O Museu J. Paul Getty é um museu de arte. Tem dois locais, um no Getty Center em Los Angeles, Califórnia, e outro na Getty Villa em Pacific Palisades, Los Angeles, Califórnia. O museu no Getty Center contém "arte ocidental desde a Idade Média até o presente"; sua estimativa de 1,3 milhões de visitantes anualmente o torna um dos museus mais visitados nos Estados Unidos. O museu do Getty Villa contém arte da "Grécia antiga, Roma e Etrúria". O museu começou como a coleção de arte pessoal de J. Paul Getty.
A Fundação Getty foi originalmente chamada de "Getty Grant Program", que começou em 1984, sob a direção de Deborah Marrow. O J. Paul Getty Trust pode gastar até 0,75% de sua doação em doações e doações; em 1990, o Programa Getty Grant (então baseado em Santa Monica) tinha feito 530 doações no total de US$ 20 milhões para "historiadores de arte, conservadores e museus de arte em 18 países". Por exemplo, uma subvenção de fundação financiou a restauração do Pavimento Cosmati no andar da Abadia de Westminster. Por muitos anos, a fundação conduziu o Getty Leadership Institute (GLI). O principal programa do GLI é o Museum Leadership Institute (MLI), anteriormente conhecido como Museum Management Institute, que "já serviu cerca de 1.000 profissionais de museus dos Estados Unidos e 30 países do mundo inteiro". Entretanto, a partir de 2 de janeiro de 2010, o GLI foi transferido para a Claremont Graduate University em Claremont, Califórnia, e foi renomeado "The Getty Leadership Institute at Claremont Graduate University".

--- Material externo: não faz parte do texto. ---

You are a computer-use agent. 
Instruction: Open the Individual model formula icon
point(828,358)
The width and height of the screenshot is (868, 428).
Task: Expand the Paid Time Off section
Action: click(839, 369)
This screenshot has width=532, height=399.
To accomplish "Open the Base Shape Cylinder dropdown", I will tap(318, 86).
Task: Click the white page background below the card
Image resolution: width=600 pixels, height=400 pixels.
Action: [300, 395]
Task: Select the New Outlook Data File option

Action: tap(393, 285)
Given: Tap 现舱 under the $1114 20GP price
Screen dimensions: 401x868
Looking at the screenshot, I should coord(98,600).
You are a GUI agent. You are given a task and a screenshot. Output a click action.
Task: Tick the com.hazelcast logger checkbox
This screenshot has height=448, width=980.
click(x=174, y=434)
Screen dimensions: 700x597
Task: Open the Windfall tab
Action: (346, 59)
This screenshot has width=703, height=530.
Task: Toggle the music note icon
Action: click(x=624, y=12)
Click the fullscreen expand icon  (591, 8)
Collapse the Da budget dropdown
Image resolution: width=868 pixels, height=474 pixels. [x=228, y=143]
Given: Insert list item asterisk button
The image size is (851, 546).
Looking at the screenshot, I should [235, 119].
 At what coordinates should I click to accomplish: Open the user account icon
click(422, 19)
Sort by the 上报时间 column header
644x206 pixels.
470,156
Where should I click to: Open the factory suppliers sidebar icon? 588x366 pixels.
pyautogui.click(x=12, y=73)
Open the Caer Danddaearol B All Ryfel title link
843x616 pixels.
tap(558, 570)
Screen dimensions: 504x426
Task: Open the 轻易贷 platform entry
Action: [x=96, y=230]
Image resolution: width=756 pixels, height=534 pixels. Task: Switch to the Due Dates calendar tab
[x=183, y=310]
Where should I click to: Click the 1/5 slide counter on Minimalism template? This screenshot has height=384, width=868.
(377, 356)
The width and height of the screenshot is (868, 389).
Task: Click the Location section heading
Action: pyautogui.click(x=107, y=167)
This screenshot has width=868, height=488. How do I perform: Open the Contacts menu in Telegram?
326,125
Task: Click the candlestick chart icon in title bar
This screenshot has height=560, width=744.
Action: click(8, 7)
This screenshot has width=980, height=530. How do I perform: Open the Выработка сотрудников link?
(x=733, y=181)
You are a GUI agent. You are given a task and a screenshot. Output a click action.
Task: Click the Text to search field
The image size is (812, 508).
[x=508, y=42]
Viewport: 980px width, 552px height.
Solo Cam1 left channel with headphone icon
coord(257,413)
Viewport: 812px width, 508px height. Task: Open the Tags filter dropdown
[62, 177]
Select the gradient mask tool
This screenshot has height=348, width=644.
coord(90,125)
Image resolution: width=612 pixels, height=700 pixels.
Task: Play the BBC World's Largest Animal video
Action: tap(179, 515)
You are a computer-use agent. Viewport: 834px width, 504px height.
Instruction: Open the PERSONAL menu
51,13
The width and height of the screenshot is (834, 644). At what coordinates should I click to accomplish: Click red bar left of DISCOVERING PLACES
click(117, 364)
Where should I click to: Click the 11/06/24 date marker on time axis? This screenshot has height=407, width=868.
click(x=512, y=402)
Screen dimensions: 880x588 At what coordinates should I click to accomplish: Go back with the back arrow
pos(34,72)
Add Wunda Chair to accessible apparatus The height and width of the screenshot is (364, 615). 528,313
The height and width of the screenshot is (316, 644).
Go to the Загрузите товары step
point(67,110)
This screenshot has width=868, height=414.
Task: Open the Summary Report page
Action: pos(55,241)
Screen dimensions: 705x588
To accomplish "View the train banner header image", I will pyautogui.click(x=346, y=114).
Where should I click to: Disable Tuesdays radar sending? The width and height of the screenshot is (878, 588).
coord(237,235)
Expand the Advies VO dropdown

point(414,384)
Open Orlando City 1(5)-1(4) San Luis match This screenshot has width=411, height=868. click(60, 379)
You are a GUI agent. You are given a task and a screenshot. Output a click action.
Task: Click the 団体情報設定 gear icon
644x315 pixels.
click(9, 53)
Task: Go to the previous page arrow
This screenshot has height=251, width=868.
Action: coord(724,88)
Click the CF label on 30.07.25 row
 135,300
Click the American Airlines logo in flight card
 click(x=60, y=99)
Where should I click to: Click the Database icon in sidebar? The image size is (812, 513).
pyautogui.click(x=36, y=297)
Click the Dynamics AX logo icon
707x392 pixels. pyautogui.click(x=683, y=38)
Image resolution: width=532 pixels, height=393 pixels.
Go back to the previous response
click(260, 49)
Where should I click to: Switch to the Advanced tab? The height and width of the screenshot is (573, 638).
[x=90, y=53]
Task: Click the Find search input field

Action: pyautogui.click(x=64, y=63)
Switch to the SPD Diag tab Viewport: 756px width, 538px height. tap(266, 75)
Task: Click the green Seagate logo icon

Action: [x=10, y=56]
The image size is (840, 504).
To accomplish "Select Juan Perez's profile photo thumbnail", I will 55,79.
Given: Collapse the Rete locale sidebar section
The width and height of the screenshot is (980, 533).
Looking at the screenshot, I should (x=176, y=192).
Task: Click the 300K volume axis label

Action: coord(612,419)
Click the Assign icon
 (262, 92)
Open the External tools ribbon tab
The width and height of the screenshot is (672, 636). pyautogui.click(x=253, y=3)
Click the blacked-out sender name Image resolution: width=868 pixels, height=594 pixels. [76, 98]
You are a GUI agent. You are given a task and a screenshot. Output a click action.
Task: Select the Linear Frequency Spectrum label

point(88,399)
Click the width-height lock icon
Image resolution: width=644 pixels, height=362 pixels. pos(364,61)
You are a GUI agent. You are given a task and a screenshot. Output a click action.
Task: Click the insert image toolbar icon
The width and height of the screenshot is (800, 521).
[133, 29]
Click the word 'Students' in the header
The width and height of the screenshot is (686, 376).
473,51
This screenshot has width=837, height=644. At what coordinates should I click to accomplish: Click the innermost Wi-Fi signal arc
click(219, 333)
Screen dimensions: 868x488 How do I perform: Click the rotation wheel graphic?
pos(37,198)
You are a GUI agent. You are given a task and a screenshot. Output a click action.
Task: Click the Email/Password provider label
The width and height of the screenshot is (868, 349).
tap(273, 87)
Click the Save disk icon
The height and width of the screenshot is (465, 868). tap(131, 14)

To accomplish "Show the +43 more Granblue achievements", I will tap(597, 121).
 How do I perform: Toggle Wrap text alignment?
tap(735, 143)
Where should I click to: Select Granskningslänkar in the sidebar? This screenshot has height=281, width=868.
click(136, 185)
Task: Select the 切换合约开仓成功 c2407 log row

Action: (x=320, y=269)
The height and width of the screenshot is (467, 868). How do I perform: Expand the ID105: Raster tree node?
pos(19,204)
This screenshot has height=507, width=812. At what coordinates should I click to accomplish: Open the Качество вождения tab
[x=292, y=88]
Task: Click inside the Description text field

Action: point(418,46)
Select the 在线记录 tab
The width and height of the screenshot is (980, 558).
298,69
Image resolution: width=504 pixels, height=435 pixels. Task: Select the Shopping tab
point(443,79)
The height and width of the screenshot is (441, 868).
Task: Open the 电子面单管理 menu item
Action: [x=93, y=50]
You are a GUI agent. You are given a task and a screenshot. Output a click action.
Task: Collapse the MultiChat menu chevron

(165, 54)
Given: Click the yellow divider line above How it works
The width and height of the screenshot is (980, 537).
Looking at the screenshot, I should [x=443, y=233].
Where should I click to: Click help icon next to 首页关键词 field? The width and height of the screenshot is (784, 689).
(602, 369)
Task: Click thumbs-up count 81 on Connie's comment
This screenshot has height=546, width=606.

O Getty Research Institute (GRI), localizado no Getty Center em Los Angeles, Califórnia, é "dedicado a promover o conhecimento e o avanço da compreensão das artes visuais". O GRI mantém uma biblioteca de pesquisa, organiza exposições e outros eventos, patrocina um programa de estudos residenciais, publica livros e mantém bancos de dados eletrônicos, incluindo um serviço de Web Semântica. O GRI foi originalmente chamado de "Getty Center for the History of Art and the Humanities", e foi concebido já em 1983. Entre outros acervos, a biblioteca de pesquisa do GRI contém cerca de 900.000 volumes de livros, periódicos e catálogos de leilões; coleções especiais; e dois milhões de fotografias de arte e arquitetura. A biblioteca também inclui os "Arquivos Institucionais" do fundo que documentam as atividades dos vários programas do fundo.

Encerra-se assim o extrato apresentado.